TASK DESCRIPTION
Will you write out, word for word, every line from the one with "Screen dimensions: 1189x1008" to the final line of the data below, with the pictures left out?

EXTRACTED INFORMATION

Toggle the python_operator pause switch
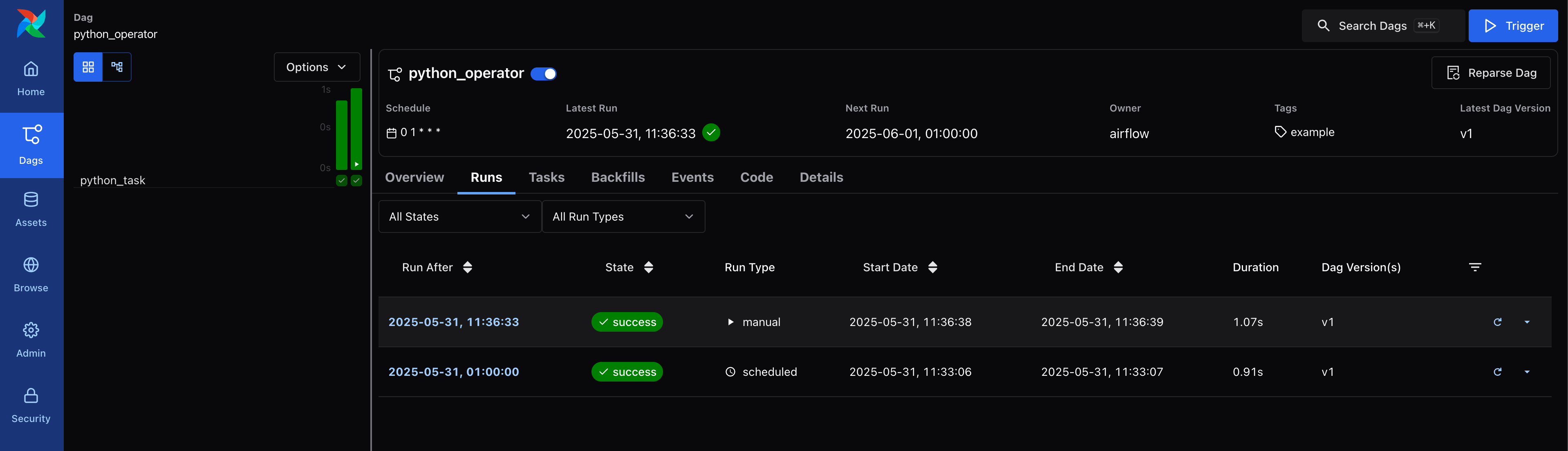 pyautogui.click(x=543, y=74)
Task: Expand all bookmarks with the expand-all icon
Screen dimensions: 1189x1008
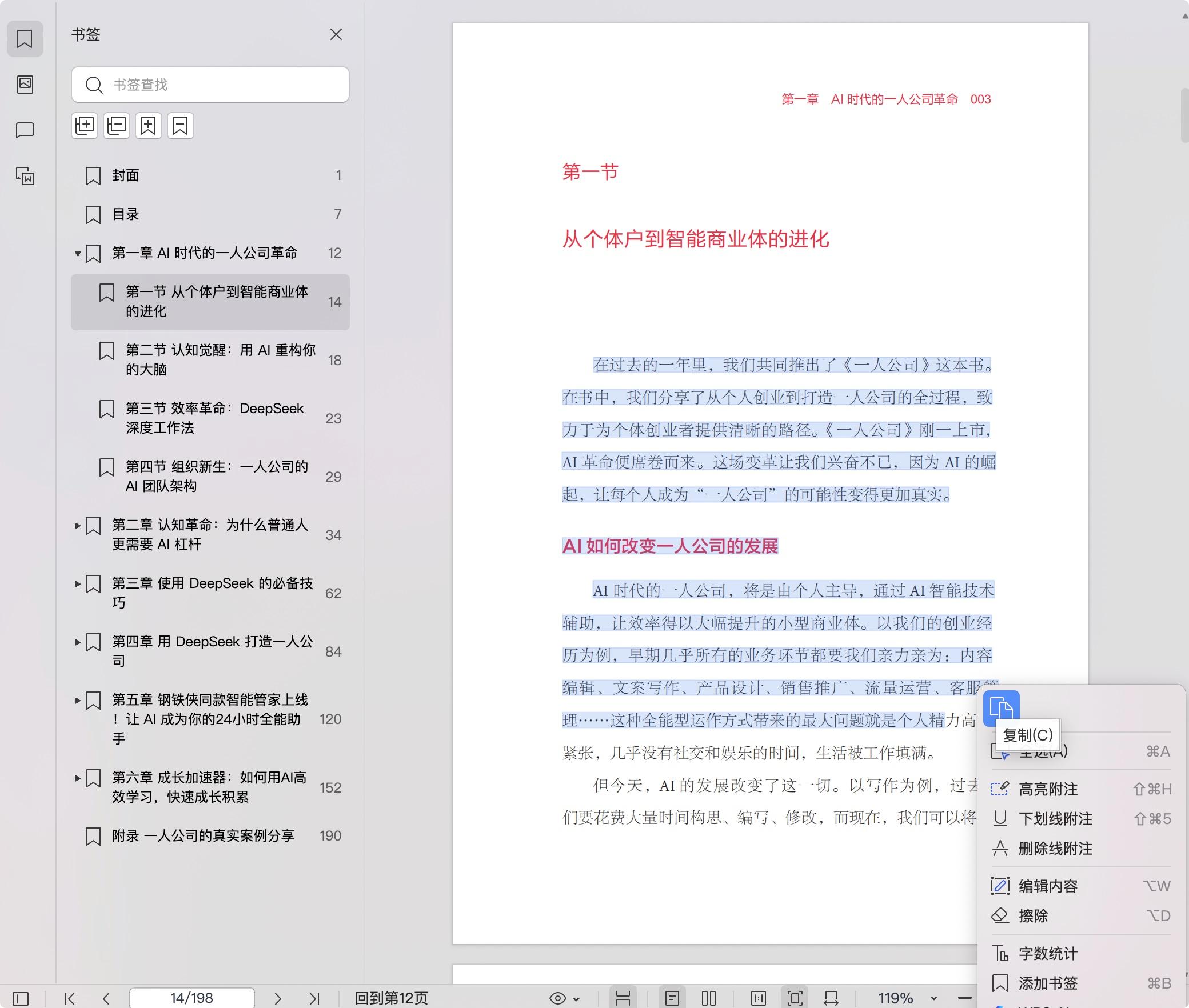Action: pyautogui.click(x=85, y=126)
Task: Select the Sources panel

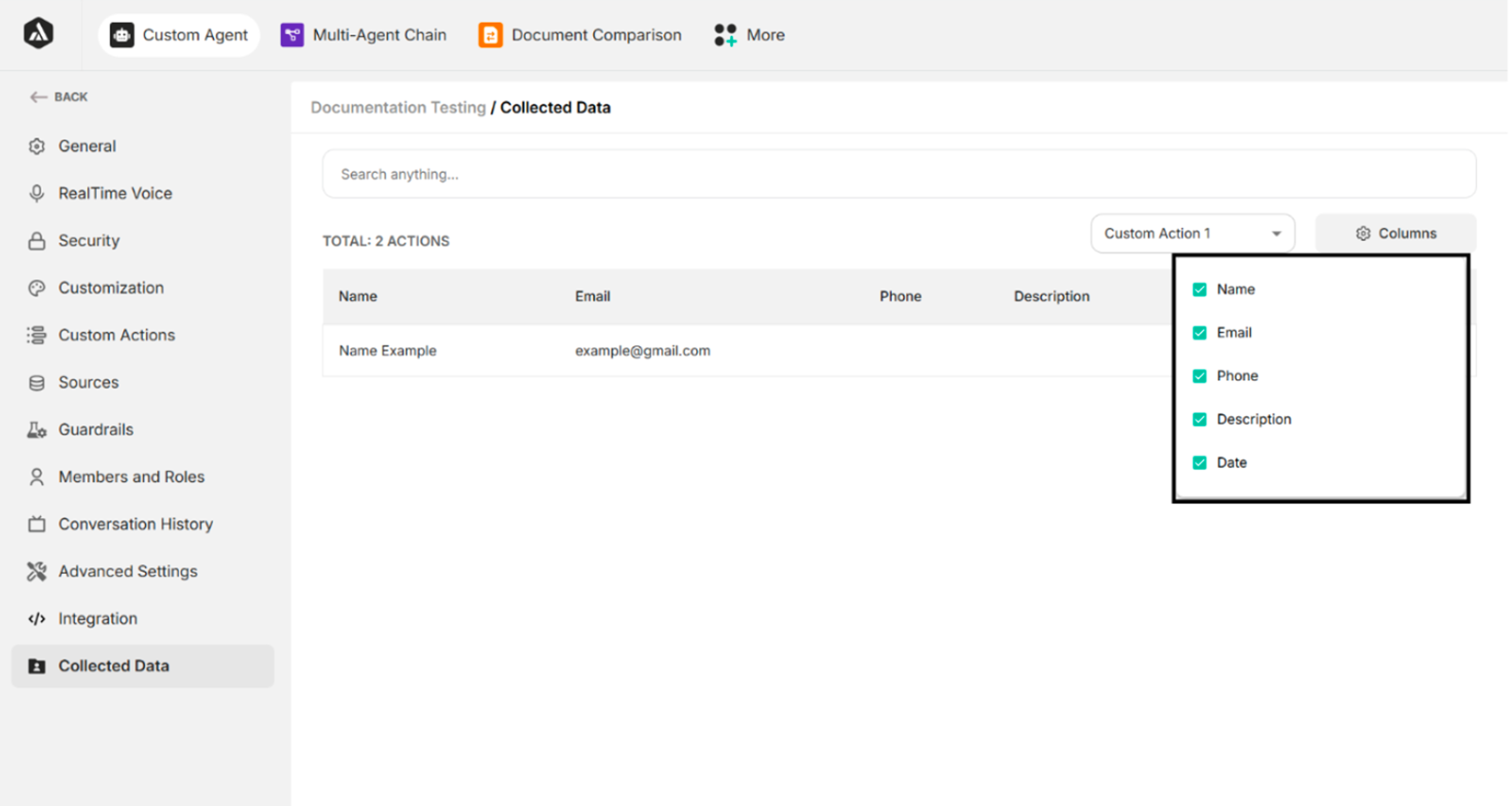Action: (x=88, y=382)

ANSWER AREA
Screen dimensions: 1189x1008
Action: pyautogui.click(x=85, y=126)
Task: Select the Sources panel

Action: (x=88, y=382)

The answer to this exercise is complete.